This attack goes one step further, killing Western forces as they ignominiously depart while massacring the very Afghans they were trying to protect. It stirs both foreign rage as well as local fury.

For the Taliban, this presents one of the first major challenges to their authority from within. No matter how they paint it, this attack will find them wanting.

While they have already sought to pass the blame on to the United States by saying the attack took place in an area under Western control, it is in the capital city they are supposed to have just taken over. Western security leaders were shouting repeatedly about the threat and invariably some responsibility and blame will get apportioned to them.

Fighting against Isis-K is not a new experience for the Taliban. Since the group emerged, the Taliban have been actively going after it, seeing it as a competitor organisation that was trying to undermine their influence, go after their recruits and steal their funders. 

The Taliban has been very aggressive in its fight against Isis-K, with reports even emerging (denied by the Taliban) that as they were emptying out Bagram prison, a couple of senior Isis-K figures in detention were summarily executed.

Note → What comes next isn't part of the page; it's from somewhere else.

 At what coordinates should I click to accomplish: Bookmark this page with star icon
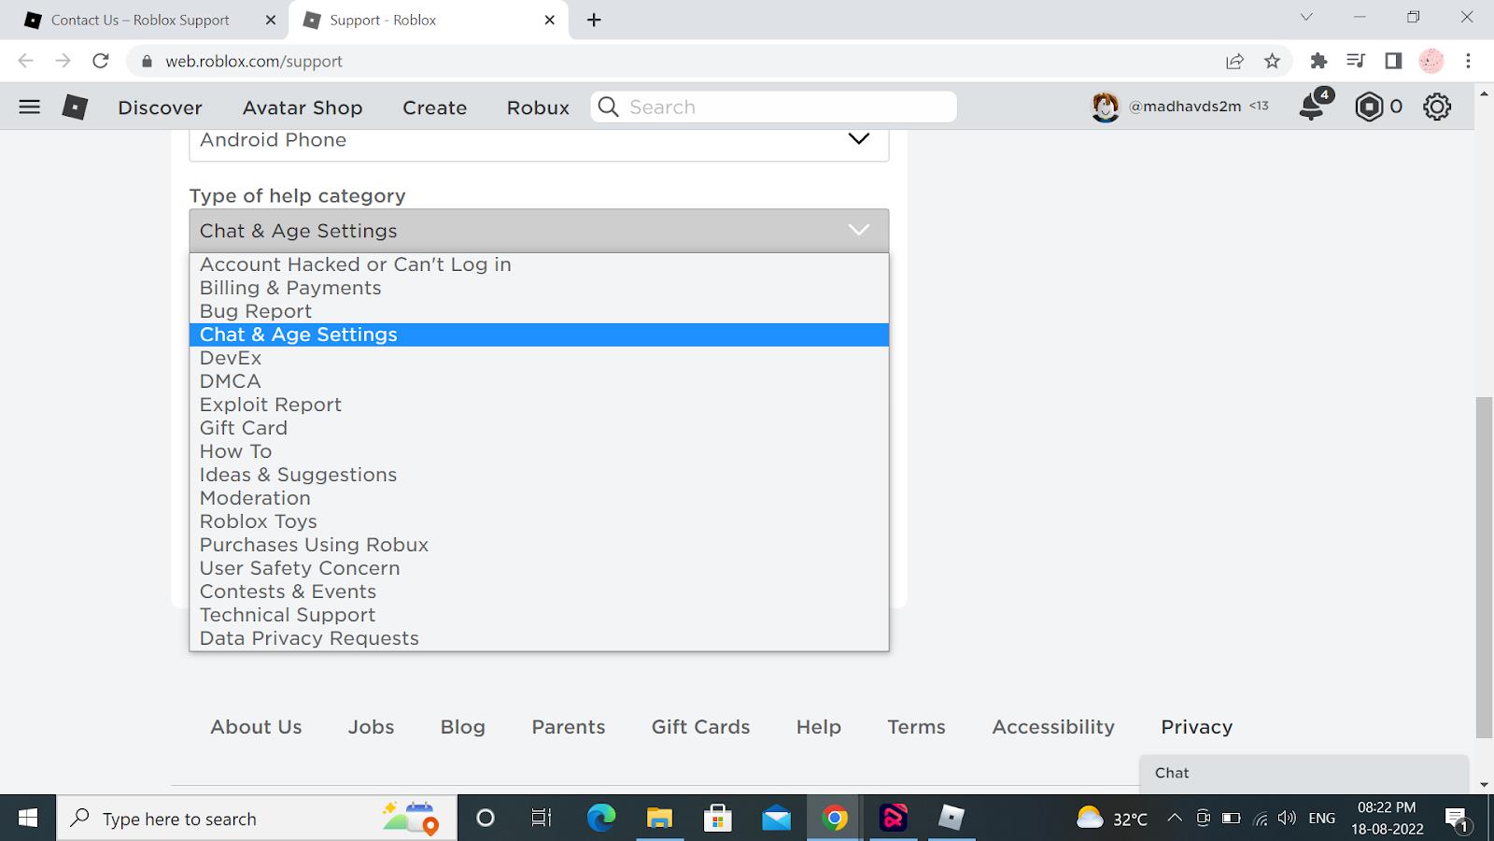(1272, 61)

Isis as a global organisation has been dismissive of the Taliban’s victory in Afghanistan, calling it a sham. There is no love lost between these two groups, and from Isis-K’s perspective this is a way of announcing their prominent role in the future Afghanistan, and as an alternative option to those who find themselves unhappy with the Taliban in power.

The question now is whether the Taliban will be able to root them out. 

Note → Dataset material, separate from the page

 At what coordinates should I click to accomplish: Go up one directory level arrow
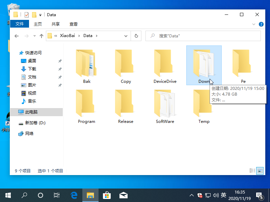click(42, 36)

This loud assault will mark Isis-K as one of the Taliban’s main adversaries, and in so doing it will become a magnet for dissident Taliban factions or those angry at some of the political compromises the Taliban will find themselves having to do to keep power. 

The danger is that Isis-K’s aggressive and uncompromising brand might become an attractive alternative, stretching Afghanistan’s endless civil war into a new and brutal chapter.

Raffaello Pantucci is a senior associate fellow at the Royal United Services Institute (RUSI)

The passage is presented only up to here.